-------- Task inputs --------

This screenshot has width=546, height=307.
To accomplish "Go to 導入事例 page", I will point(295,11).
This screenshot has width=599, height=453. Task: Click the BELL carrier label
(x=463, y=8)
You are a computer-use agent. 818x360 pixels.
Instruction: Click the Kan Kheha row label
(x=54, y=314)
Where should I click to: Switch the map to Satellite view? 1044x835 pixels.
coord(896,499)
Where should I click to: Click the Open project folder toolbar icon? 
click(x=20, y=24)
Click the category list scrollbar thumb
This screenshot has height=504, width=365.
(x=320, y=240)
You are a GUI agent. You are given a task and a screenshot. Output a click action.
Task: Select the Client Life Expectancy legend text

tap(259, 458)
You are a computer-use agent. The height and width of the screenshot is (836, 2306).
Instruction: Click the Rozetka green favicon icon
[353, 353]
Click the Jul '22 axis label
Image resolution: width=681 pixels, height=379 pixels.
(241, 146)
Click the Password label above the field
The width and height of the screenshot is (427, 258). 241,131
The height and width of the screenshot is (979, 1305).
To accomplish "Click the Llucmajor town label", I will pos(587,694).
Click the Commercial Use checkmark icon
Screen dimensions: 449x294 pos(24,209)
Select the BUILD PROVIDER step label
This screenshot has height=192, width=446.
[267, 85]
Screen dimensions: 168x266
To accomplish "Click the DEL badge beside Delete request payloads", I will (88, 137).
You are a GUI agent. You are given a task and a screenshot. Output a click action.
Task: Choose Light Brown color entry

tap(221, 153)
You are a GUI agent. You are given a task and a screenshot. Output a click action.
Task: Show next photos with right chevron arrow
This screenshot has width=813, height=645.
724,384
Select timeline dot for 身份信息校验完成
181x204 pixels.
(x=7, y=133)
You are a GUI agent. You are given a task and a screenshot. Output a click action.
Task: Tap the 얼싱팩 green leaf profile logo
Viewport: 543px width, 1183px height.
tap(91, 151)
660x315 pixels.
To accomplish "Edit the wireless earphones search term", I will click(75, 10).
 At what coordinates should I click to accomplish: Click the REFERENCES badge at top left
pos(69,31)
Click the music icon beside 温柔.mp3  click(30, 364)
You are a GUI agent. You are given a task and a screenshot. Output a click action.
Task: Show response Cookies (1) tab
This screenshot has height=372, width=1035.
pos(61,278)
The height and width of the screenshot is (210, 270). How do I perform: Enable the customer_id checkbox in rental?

--------

**Problem description**
Check each line of the records above for "computer", and copy those that have it.

**Your solution**
You are a computer-use agent. 818x360 pixels.
You are a computer-use agent. The height and width of the screenshot is (836, 2306).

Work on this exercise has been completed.